Our Role in the Field
We strengthen the rural development field by connecting leaders across regions, supporting peer learning, and grounding research in practitioner experience. We convene regional organizations, surface patterns across places, and help align strategies and resources to build long-term capacity.
We don’t provide direct services, make grants, or advocate for specific legislation. Instead, we serve as a trusted learning partner and convener, helping rural practitioners and regional leaders navigate change and strengthen locally driven development over time.
Values and Commitments

Our work is grounded in the Foundational Element of the Thrive Rural Framework. At both the local and systems levels, this means identifying and dismantling historical and ongoing practices that disadvantage rural people and places.
Exclusion in rural regions has often been shaped by place, race, and class. It can be embedded in policy language, funding criteria, regulatory design, common practices, and the composition of decision-making bodies. It shows up in where services are located, how funding is distributed, who can access capital, whose land and treaty rights are honored, and who is able to participate in leadership and civic life.
We prioritize practitioner leadership, respect local context, and focus on long-term regional capacity. Our goal is to strengthen systems so that rural communities and Native nations can shape their own futures and ensure each and every person has a fair opportunity to belong, participate, and thrive.
Institutional Home
Aspen CSG is a policy program of the Aspen Institute, a US-based 501(c)3 non-profit. Aspen CSG is self-funded and independently supported by our donors. Our work is currently and historically supported by: Ford Foundation, Annie E. Casey Foundation, Robert Wood Johnson Foundation.
Washington, DC Headquarters
The Aspen Institute is based in Washington, DC.
Aspen CSG staff live and work in the Washington, DC area, which is the unceded homeland of the Nacotchtank, Piscataway Conoy, and Pamunkey peoples and their descendants.
These sovereign nations have called the Washington, DC region home for tens of thousands of years. They have endured generations of genocide, enslavement, and displacement.

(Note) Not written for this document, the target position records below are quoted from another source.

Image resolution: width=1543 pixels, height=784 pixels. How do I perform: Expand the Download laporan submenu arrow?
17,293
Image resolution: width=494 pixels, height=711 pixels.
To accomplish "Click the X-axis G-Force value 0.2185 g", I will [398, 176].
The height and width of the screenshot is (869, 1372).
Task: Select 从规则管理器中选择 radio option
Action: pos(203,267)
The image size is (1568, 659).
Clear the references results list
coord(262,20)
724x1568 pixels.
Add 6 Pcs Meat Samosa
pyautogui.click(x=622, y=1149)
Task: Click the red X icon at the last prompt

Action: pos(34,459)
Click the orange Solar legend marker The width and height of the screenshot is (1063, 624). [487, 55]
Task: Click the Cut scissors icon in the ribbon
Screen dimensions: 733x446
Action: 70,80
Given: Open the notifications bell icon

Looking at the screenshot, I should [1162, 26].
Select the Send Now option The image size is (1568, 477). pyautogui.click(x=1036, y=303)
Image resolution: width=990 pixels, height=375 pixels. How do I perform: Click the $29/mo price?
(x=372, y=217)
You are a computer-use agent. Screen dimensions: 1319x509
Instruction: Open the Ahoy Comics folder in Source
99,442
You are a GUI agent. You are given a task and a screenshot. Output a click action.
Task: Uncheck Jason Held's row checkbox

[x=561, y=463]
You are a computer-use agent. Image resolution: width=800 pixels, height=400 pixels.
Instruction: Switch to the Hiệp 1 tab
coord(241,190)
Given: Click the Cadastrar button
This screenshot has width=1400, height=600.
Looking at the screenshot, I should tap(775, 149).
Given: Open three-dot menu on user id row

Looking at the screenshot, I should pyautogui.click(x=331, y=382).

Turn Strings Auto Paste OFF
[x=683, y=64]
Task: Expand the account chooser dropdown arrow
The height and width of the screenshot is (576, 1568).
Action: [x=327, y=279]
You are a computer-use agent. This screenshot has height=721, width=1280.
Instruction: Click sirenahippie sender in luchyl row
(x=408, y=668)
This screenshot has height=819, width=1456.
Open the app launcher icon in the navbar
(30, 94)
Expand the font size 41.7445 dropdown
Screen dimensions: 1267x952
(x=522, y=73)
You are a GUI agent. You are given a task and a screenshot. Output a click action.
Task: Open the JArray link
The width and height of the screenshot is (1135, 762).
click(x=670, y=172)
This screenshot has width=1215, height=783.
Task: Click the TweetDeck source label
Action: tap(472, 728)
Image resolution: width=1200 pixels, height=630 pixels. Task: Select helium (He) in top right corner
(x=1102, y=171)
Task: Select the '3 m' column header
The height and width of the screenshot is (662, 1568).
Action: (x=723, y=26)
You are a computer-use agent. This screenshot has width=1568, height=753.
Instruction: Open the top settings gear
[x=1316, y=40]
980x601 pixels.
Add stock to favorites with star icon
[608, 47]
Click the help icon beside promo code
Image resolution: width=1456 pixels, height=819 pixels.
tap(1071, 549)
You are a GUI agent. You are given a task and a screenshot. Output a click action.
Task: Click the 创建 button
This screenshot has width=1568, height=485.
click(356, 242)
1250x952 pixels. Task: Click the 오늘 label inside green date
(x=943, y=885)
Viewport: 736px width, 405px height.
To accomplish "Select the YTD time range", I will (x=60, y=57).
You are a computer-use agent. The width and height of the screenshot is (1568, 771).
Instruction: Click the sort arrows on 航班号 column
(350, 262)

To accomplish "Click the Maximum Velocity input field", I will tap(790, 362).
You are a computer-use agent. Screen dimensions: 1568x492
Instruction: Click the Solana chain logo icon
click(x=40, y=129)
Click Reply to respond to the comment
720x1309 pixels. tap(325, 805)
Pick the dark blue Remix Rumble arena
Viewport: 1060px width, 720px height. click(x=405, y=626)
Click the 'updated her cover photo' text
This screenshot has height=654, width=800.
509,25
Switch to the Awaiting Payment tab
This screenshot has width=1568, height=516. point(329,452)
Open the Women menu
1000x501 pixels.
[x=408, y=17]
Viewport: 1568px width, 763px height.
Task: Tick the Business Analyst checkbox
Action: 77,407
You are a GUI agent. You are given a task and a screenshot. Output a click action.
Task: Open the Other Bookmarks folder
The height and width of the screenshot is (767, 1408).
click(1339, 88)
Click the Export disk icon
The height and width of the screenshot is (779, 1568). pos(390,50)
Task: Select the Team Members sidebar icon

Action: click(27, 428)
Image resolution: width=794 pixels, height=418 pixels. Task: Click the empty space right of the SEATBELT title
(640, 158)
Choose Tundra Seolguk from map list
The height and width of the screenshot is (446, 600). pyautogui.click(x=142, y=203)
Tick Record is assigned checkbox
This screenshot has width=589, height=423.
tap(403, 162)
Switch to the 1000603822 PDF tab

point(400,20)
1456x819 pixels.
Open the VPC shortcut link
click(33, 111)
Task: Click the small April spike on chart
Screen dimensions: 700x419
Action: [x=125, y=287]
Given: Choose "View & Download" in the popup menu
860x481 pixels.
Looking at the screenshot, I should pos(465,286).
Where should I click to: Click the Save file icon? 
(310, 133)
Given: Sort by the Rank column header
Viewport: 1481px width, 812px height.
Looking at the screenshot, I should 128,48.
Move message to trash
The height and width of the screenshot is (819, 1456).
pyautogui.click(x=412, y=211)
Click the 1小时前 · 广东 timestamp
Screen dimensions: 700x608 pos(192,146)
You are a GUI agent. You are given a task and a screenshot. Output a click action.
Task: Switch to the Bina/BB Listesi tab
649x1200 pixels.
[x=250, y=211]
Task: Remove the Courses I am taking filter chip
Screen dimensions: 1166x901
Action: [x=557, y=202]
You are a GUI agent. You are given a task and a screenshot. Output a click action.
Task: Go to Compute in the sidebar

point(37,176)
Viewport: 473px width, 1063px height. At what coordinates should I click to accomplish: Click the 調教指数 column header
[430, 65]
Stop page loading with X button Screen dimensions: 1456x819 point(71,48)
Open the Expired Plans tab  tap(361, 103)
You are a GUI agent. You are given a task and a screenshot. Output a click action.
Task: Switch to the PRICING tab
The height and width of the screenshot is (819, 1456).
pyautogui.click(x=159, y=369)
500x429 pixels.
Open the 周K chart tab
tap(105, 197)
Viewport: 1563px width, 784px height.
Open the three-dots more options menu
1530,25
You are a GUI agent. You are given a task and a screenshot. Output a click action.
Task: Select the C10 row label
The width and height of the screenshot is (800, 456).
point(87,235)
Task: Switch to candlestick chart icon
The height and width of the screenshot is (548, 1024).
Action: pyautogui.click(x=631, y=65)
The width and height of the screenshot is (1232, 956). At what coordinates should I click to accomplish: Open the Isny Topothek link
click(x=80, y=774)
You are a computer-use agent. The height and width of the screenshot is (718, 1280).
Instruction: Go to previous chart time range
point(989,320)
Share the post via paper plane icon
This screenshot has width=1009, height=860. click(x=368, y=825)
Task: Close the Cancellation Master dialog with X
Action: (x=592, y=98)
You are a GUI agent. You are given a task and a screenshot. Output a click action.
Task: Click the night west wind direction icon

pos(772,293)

And still they endure.
We hope that in advancing rural prosperity, we are doing so responsibly, with respect and recognition of the Indigenous peoples who have long stewarded this region and regions across the United States.
Aspen Meadows Campus
The Institute was founded in Aspen, Colorado, in 1949, with the Aspen Ideas Festival continuing to take place at the Aspen Meadows Campus.
The Institute acknowledges and honors the Ute Tribe and all Indigenous peoples on whose ancestral homelands we gather and work. The Institute invites all to reflect on the impacts of colonial settlement and displacement, to uncover truths about the lands we occupy, and most importantly, to celebrate Indigenous resiliency.